Under Rohl, the preferred shape was a 4-2-3-1 with Nicolas Raskin and Tochi Chukwuani forming the double pivot. That pairing gave balance: energy, bite, and a platform for the more creative players ahead of them.
McInnes, though, is cut from a different tactical cloth. He has leaned heavily on a compact, traditional 4-4-2, a system that puts huge demands on central midfielders. They have to cover ground, protect the back four, link play and still have the legs to break forward. There is nowhere to hide in that role.
Mohamed Diomande and Connor Barron are already in the mix, adding depth and variety. On the surface, it looks crowded. But the picture could shift quickly.
Raskin has emerged as a target for Atalanta, the Serie A side known for their aggressive recruitment and intense style. If the Belgian moves on, a sizeable hole opens up in the heart of Rangers’ midfield. That is where Rice comes back into focus.
Even if the club decide a loan spell is the best way to ease him back after a year out, his long-term trajectory at Ibrox remains bright. A new deal would protect Rangers’ investment and signal clear intent: this is a player they see as part of their core, not a prospect to be flipped at the first decent offer.

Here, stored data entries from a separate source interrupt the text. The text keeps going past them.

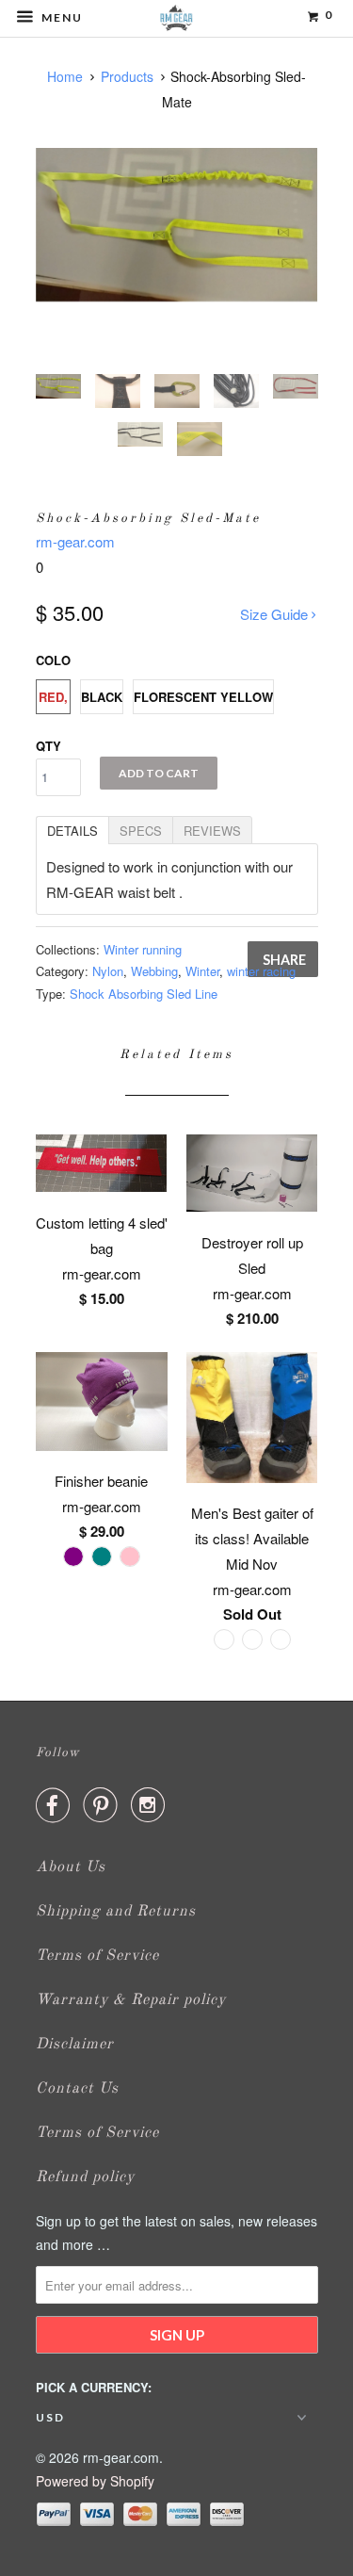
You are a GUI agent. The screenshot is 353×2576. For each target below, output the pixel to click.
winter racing (261, 971)
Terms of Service (97, 1956)
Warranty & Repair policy (131, 2000)
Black (101, 697)
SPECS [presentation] (141, 831)
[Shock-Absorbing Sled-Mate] (177, 225)
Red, (53, 697)
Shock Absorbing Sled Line (143, 994)
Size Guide (276, 614)
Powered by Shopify (95, 2480)
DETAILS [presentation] (72, 831)
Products (127, 76)
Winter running (143, 949)
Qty (48, 746)
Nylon (107, 971)
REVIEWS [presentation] (212, 831)
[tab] (72, 829)
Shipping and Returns (116, 1911)
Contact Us (77, 2088)
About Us (70, 1867)
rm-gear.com (75, 541)
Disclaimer (75, 2044)
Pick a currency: (94, 2387)
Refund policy (85, 2177)
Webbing (154, 971)
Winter (202, 971)
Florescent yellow (203, 697)
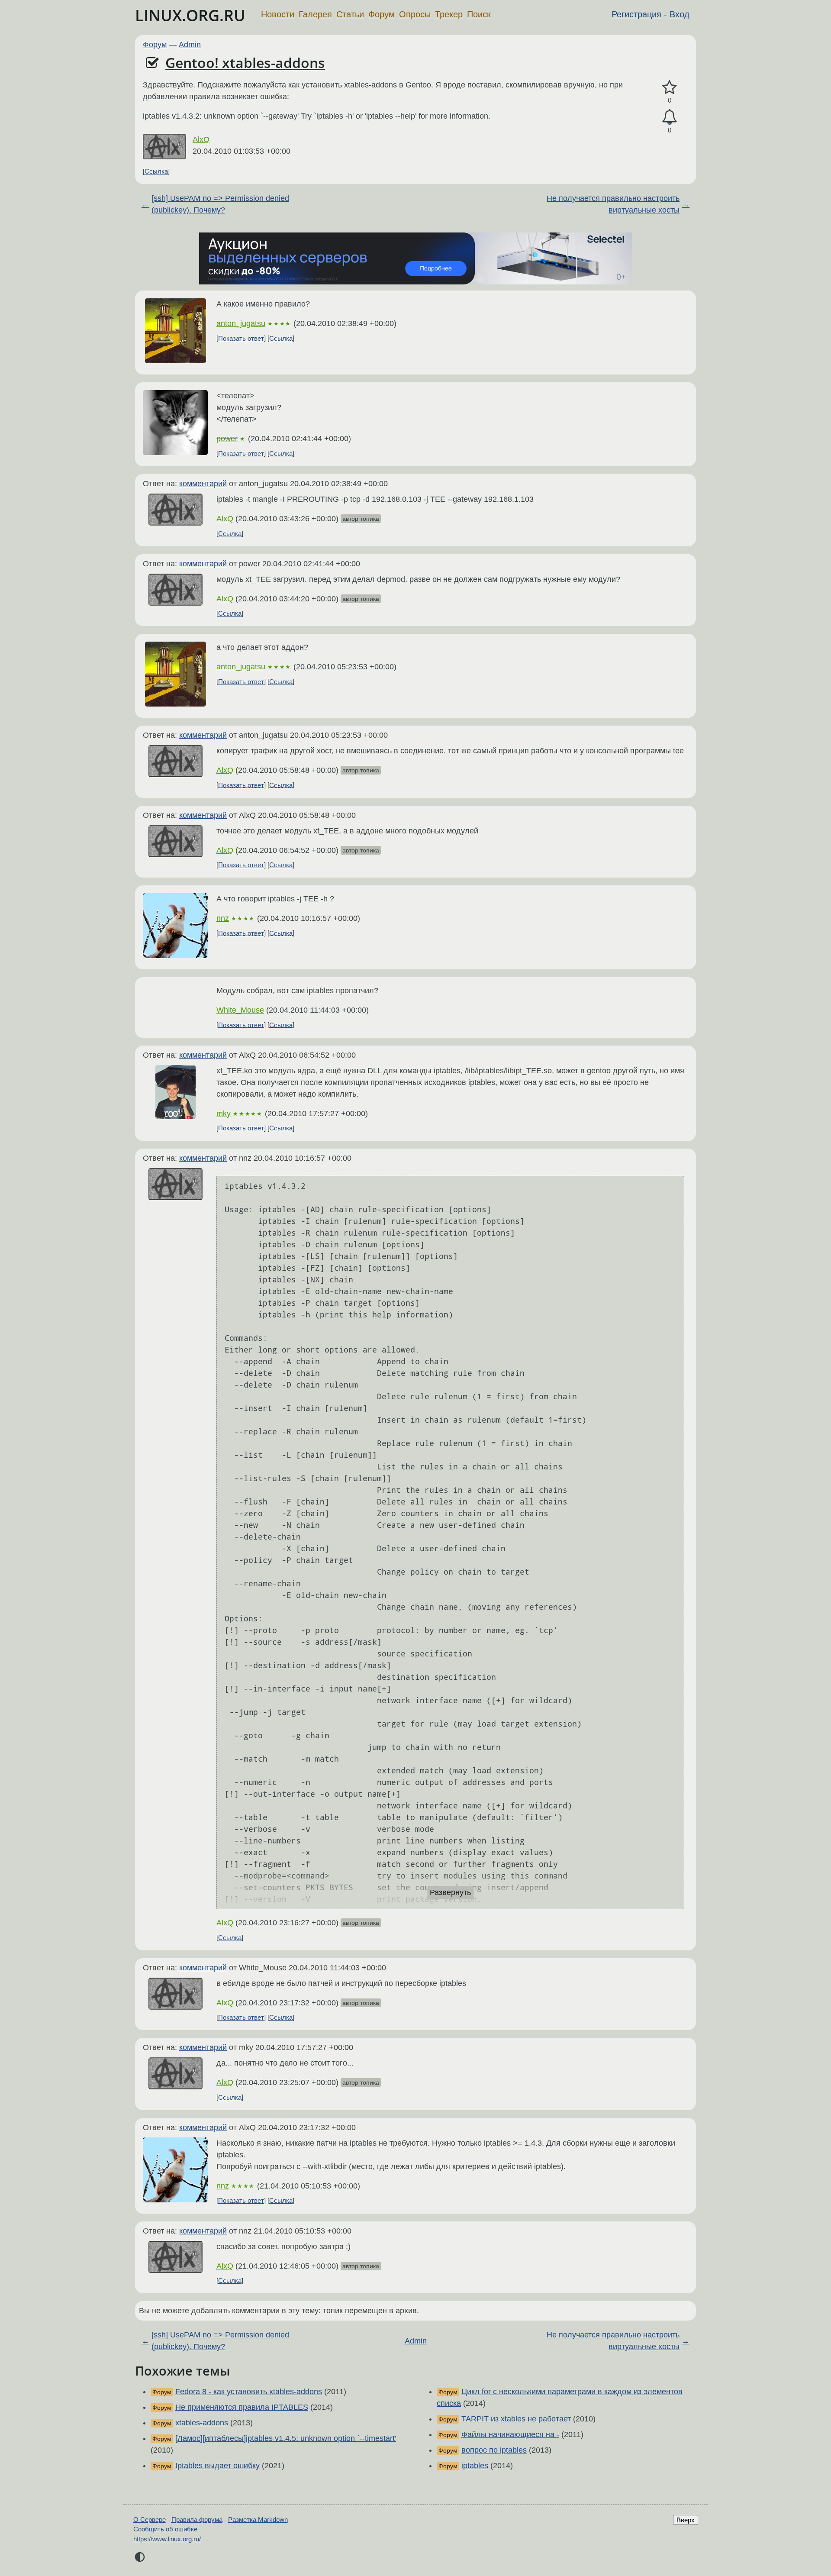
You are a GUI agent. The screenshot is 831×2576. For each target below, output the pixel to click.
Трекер (449, 14)
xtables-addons (201, 2422)
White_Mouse (240, 1010)
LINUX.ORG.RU (190, 15)
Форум (381, 14)
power (227, 438)
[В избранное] (669, 88)
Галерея (315, 14)
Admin (190, 44)
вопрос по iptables (494, 2450)
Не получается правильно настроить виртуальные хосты (613, 204)
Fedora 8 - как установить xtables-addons (248, 2391)
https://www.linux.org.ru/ (167, 2539)
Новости (277, 14)
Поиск (479, 14)
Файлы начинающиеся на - (510, 2434)
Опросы (415, 14)
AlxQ (201, 139)
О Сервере (149, 2519)
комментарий (203, 483)
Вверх (685, 2520)
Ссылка (156, 171)
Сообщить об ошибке (165, 2529)
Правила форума (196, 2519)
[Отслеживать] (669, 117)
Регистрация (636, 14)
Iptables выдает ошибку (217, 2465)
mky (223, 1113)
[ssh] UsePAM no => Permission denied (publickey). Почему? (220, 204)
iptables (474, 2465)
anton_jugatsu (240, 323)
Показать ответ (241, 338)
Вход (679, 14)
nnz (222, 918)
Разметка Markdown (258, 2519)
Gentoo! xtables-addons (245, 62)
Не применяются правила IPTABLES (241, 2407)
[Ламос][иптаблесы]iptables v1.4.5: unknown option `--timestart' (285, 2438)
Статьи (350, 14)
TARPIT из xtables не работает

Rice brings attributes that fit both the present and the future. He reads the game well, uses the ball intelligently and does not shy away from the physical side. In a McInnes system that prizes work rate and discipline, those qualities give him a genuine shot at forcing his way into the XI once his sharpness returns.
Rangers have spent the last few years talking about a pathway for young talent. With Bailey Rice, that pathway now has a face. The only question left is how quickly he can turn potential into dominance in the middle of the park.